Define the desired end state; the tool determines how to achieve it. Idempotent by nature.

Imperative

Define the steps to reach the desired state. More control, but requires careful handling of idempotency.

  • Ansible
  • Chef
  • Puppet

Tools

  • Ansible - Agentless configuration management using YAML playbooks. Connects via SSH. Good for configuration and orchestration.
  • OpenTofu / Terraform - Declarative cloud provisioning using HCL. Manages state to track resources. See Terraform for details.
  • Pulumi - IaC using general-purpose programming languages (TypeScript, Python, Go). Offers type safety and IDE support.

GitOps

Git as the single source of truth for infrastructure. Changes are made via pull requests and automatically reconciled by an operator running in the cluster.
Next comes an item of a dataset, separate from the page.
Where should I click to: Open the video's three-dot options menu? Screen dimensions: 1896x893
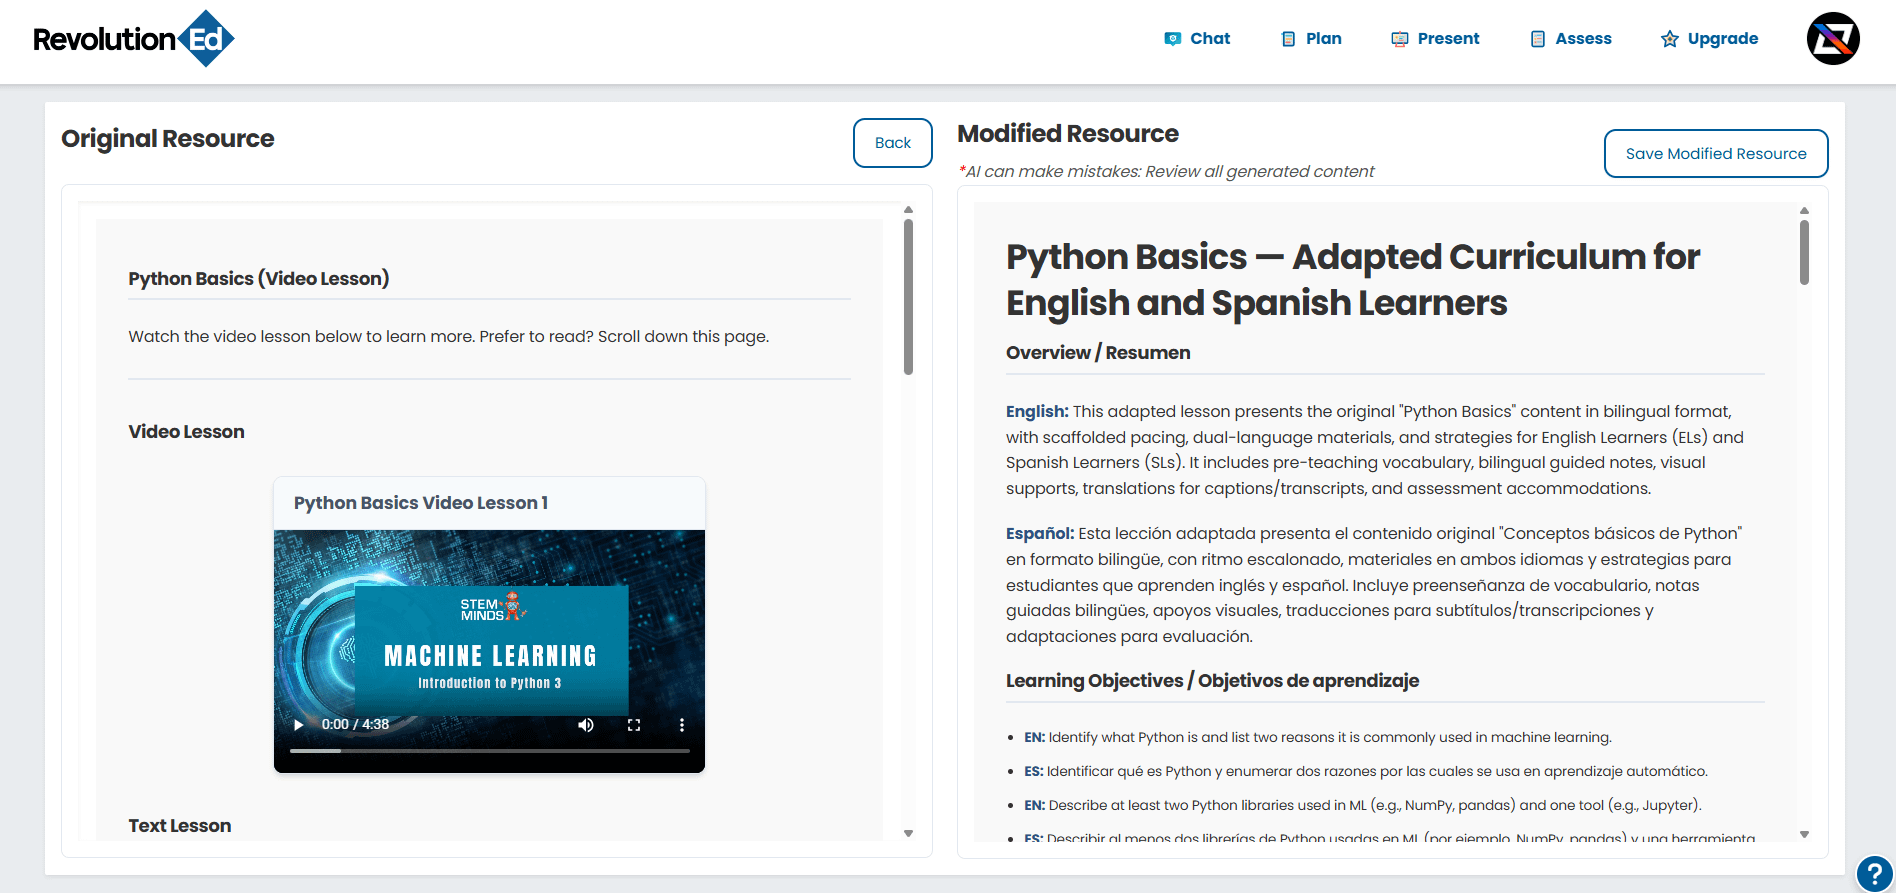tap(682, 725)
  • Argo CD - Kubernetes-native continuous delivery. Declarative, GitOps-based. Web UI for visualisation.
  • Flux - CNCF project. Pull-based reconciliation. Lightweight and composable.

Best Practices

Use remote state with locking

Store state in a shared backend (S3, GCS, Azure Blob) rather than locally. Enable locking to prevent concurrent modifications that corrupt state.

Modularise configurations

Break infrastructure into reusable modules. Reduces duplication, improves testability, and makes large configurations manageable.

Separate environments

Keep production, staging, and development in separate state files or workspaces. Prevents accidental changes to production when working on development.

Review before applying

Always run plan or dry-run before applying changes. Integrate this into CI/CD pipelines with manual approval gates for production.
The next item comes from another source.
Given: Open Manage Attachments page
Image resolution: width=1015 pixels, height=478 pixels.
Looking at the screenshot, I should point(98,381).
Consistent tagging and labelling

Tag all resources with environment, owner, project, and cost centre. Essential for cost allocation, filtering, and automation.

Secrets management

Never commit secrets to version control. Use secret managers (Vault, AWS Secrets Manager, GCP Secret Manager) and reference them dynamically.

Design for idempotency

Ensure running the same configuration multiple times produces the same result. Avoid scripts that append rather than set, or create rather than ensure.